• _Passage_:
How to Resolve Medical Billing Disputes with Non-Contracted Payers - dummies

How to Resolve Medical Billing Disputes with Non-Contracted Payers

As a medical billing professional, you may sometimes find yourself dealing with a dispute involving a non-contracted payer. Non-contracted payers are those with whom the provider does not have a contract. Payment for these claims is what is known as out-of-network, and you need to carefully investigate them prior to any patient encounter because some plans don’t allow for out-of-network services.

Plans that don’t allow payment for out-of-network providers may process the claim to make the entire billed amount the patient’s responsibility, or they may pay the claim without applying a discount.

Often, if a provider doesn’t participate in a certain network, the payer negotiates through a third-party pricing agent and tries to obtain a discount from the provider. Other times, if a provider contacts an out-of-network payer prior to a patient encounter, the payer asks for a one-time agreement for payment.

In cases where the payer denies payment and the plan provisions stipulate that the patient is responsible for all charges, most providers try to work with the insurance company to get the claim paid. Therefore, before sending the patient a bill, try to talk to the patient’s insurer to find out whether the issue can be resolved.

• _Material provided_:
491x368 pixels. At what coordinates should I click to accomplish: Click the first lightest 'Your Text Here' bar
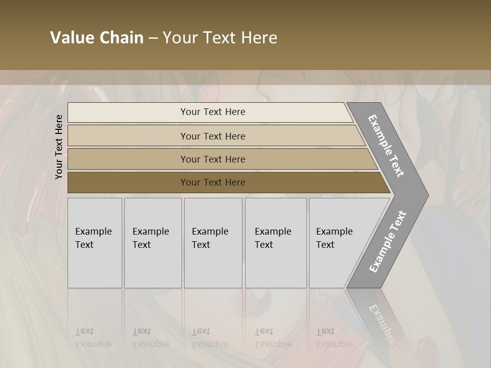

• _Tasks and exercises_:
1/ According to the article on non-contracted payers, when a provider doesn't participate in a certain network, through whom does the payer often negotiate?
2/ Decide whether each statement agrees with the article on non-contracted payers, answering yes or no and quoting the deciding words: (a) Non-contracted payers are those with whom the provider has a contract. (b) A payer contacted before a patient encounter may ask for a one-time agreement for payment. (c) The article recommends billing the patient before contacting the insurer.
3/ Continue the article on non-contracted payers, picking up after its last sentence.

• _Task-by-task outputs_:
1/ Through a third-party pricing agent, trying to obtain a discount from the provider.

2/
(a) No: "Non-contracted payers are those with whom the provider does not have a contract."
(b) Yes: "if a provider contacts an out-of-network payer prior to a patient encounter, the payer asks for a one-time agreement for payment."
(c) No: "before sending the patient a bill, try to talk to the patient’s insurer to find out whether the issue can be resolved."

3/
You also want to let the patient know that her insurer has denied payment and see whether either she or her employer can assist in resolving the issue.

When you deal with non-contracted payers, you need to rely on correct claims processing guidelines (published by the Centers for Medicare & Medicaid Services [CMS]) and the pre-encounter verification. Commercial payers can always cry “NCCI edits” when processing an out-of-network claim. After that, they are bound by the provisions of the patient’s coverage plan.

Patients are responsible for ensuring that any medical provider they seek treatment from accepts their insurance. However, the provider has a moral obligation, whenever possible, to verify patients’ coverage prior to treating them.